Where does trauma-informed care fit into all this? Is it something we put aside until life returns to normal? Or does it contain the central principles that will help us get through this time successfully? No surprise, we believe the latter!
We know that you all are working hard to care for your clients in the best way that is currently possible. And you know that as the clients’ anxiety rises, their thinking brains become less engaged, and their behavior becomes more dysregulated. We need all our skills to help clients regulate and relate, become calmer and more connected. As always, this is achieved by warmth, validation, flexibility, structure, hope for the future, humor, and being part of a connected community.

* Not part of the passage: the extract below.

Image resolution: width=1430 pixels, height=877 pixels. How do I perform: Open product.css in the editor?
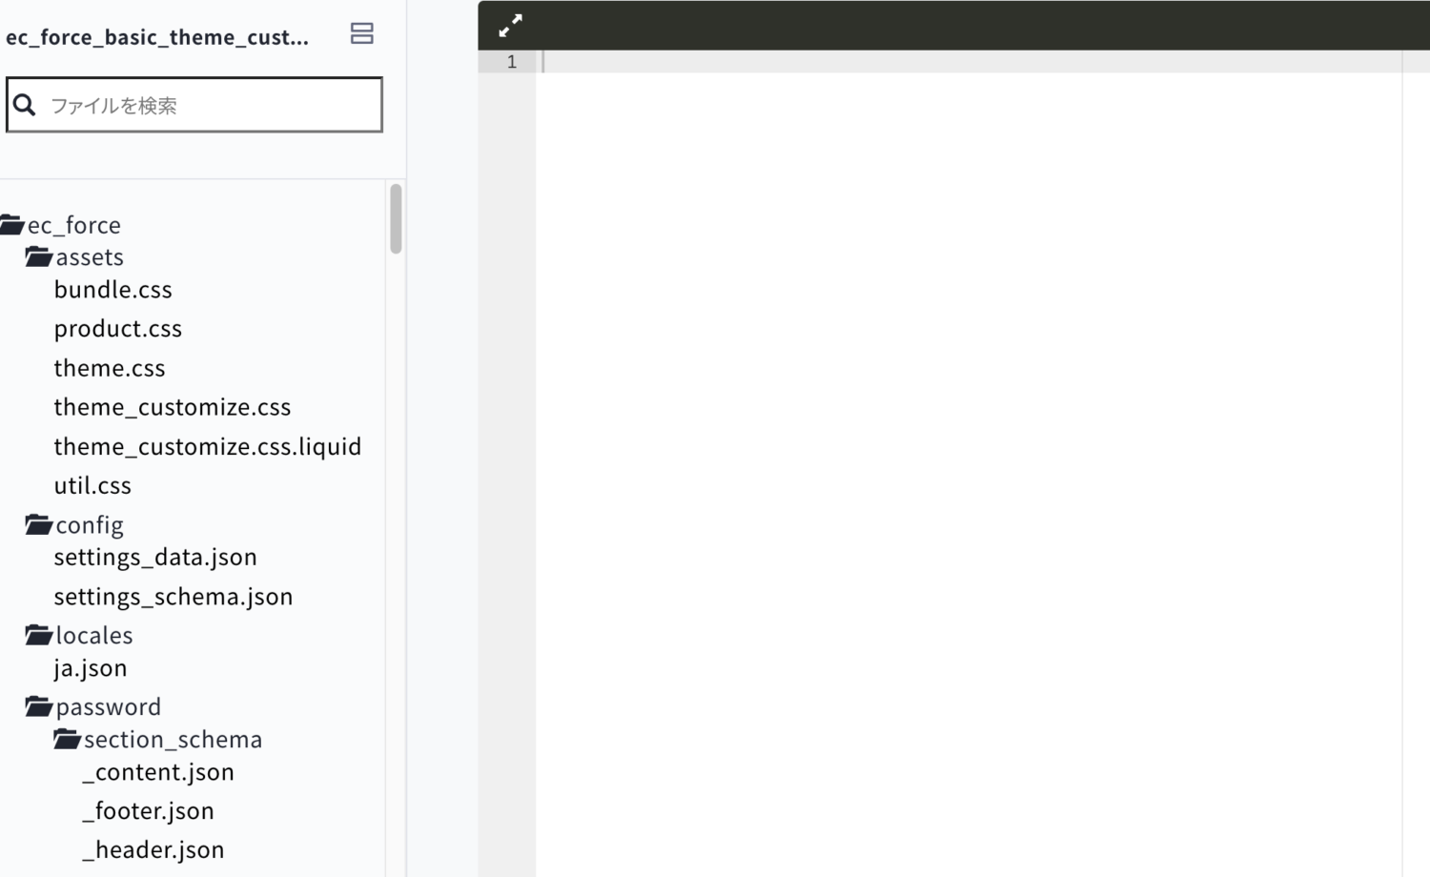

And who can best provide that for our clients? A calm and regulated staff. We know that a person becomes regulated by connection with another regulated person. So, what can we do in our agencies to use trauma-informed knowledge and principles to help our staff?
Our staff are frightened. We all are. They legitimately see their jobs, their team and their clients as a potential source of fatal danger. We need to have strong connections available when they first need them, to decrease the necessity for other methods of defense. How do we do that? Risking Connection foundational trauma training uses the acronym RICH© to describe the essential parts of any healing relationship: Respect, Information, Connection, and Hope.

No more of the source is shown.